Listening to Migrant Workers and Material Culture
Lyrianne González is a third-year PhD Student in History at Cornell University and the Fall 2021 PHI Graduate Fellow. In today’s story, she reflects on her work this past summer as a fellow in the Smithsonian Latino Museum Studies Program.
Growing up, my parents frequently took my brother and me to the Museum of Latin American Art (MOLAA) and LA Plaza de Cultura y Artes. MOLAA and La Plaza made Latinx art and history accessible. Their programming provided an education my parents knew their children would not receive in school. It was in these moments that my passion for Public History was born and nurtured.
This past summer, I was honored to be a 2021 Smithsonian Latino Museum Studies Program (LMSP) Fellow. This program was the prime opportunity to bring together my Latinx Studies and Public History interests. My research focuses on the racial and generational legacies of the various U.S. guestworker programs. Through oral histories and archival material concerning education, my undergraduate thesis examined the narratives of the children of former Braceros, Mexican guestworkers that came to the U.S. during World War II. As a graduate student, I have expanded my scope to other guestworker groups, including British West Indies guestworkers who worked along the east coast.
Due to my research interests and oral history experience, I was appointed to the “Latinx Agricultural Workers & Workplace Sanctuaries” project hosted by the National Museum of American History (NMAH). As part of this project, I explored the experiences of Latinx migrant workers in meat processing plants through oral histories, archival material, and objects. These stories illuminated the history of Mexican and Central American migration and settlement to the U.S. South. Other topics that emerged include labor employment patterns, religious networks, Latinx civic engagement, and how the COVID-19 pandemic impacted migrant workers’ daily lives.
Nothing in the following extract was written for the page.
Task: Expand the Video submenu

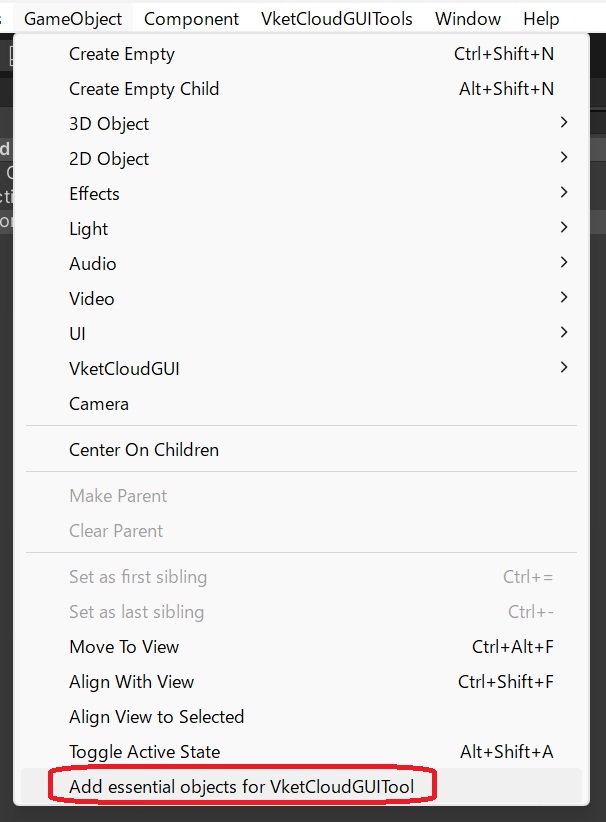Action: pyautogui.click(x=92, y=299)
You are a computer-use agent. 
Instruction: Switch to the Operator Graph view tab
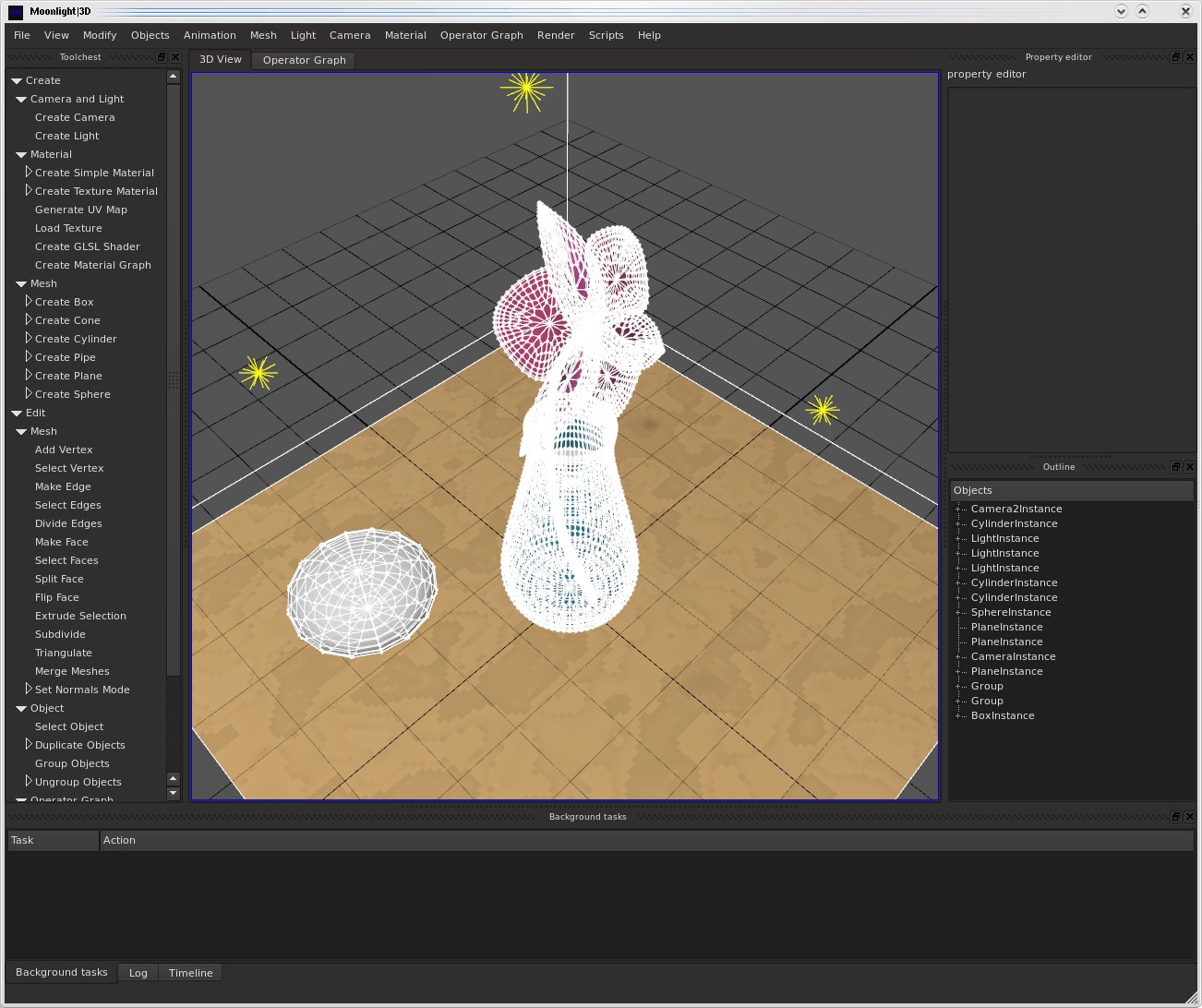coord(304,60)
My first task as part of this project was to participate in a meeting that the project’s curators organized with the community organization that the Smithsonian was in collaboration with, the Episcopal Farm Worker Ministry (EFWM). The goal of the meeting was to discuss collecting oral histories and objects from the agricultural workers the organization serves. For almost 40 years, EFWM has worked with agricultural workers and immigrant families in Eastern rural North Carolina, providing services, leadership programs, community education programs, and advocacy to support the community. As my first introduction to museum practices, this meeting was incredibly enriching. I learned about best practices with stakeholders, maintaining funding as a federal institution, and object acquisition. One of the lead curators mentioned that the Smithsonian is looking for “objects that move people” and the different collecting scales, such as “big objects, wow objects, and medium objects.” I was also confronted by the realities of community-engaged work. Although these are communities, migrant communities are not stagnant, which can complicate continued collaboration.
Following the meeting, I was tasked with creating a guide of interview questions for EFWM to use when collecting the migrant workers’ oral histories. To do this, I examined the transcripts of existing oral histories, noted the questions asked, added related and connecting questions, and thematically organized the questions. I also relied on my previous oral history experience. This included collecting oral histories of the children of former Braceros and of Black farmers in New York, and the questions I asked these two groups. Content-wise, these three groups’ experiences are not identical, but they can share commonalities as minority agricultural workers. As an oral historian, I typically carry out interviews first-hand. However, the act of creating a guide for EFWM further emphasized the vitality of community co-authorship.

Next, I created object labels for objects collected from the migrant workers. To do this, I referred to existing Smithsonian object labels as examples. I also relied on the oral histories that the objects belonged to; this was essential to understanding and communicating an item’s personal context. I also found it essential to utilize the owner’s words when describing the object. In some cases, I was able to do a reverse image search to get a non-personal historical background of the object. I also translated the labels into Spanish—this was important as the NMAH seeks to expand beyond an English-speaking audience. However, I naturally thought of this as essential, as all objects in museums that I frequent—like LA Plaza de Cultura y Artes and the Museum of Latin American Art—have bilingual object labels. Continuing in the goal of bilingual materials, my last task was to check Spanish to English translations on a digital storytelling website that NMAH created, named the Stories of 2020.
As a 2021 Smithsonian Latino Museum Studies Program Fellow, I gained a multitude of museum work experience that simultaneously enriched my research focus. Reading the various oral histories’ transcripts alongside collected objects and the Stories of 2020 revealed several themes related to my research that will enrich the questions my dissertation asks. These themes include sacrifice, essential migration, exploitation, familial hardship, and the pursuit of better lives for one’s children. Investigating Central American and Mexican workers’ experiences in meat processing plants in the South expanded my research’s geographic and thematic breadth. It is imperative to expand my scope to include the experiences of Central American agricultural workers, who now constitute a large portion of Latinx agricultural workers in the U.S. As part of a national museum team, I directly collaborated with stakeholders. For the first time, I worked with material culture by writing object labels for a public audience. Exploring object material alongside oral histories was unexpectedly extremely heart-wrenching, and that is precisely why institutions like Smithsonian have the responsibility to draw attention to these stories to the public.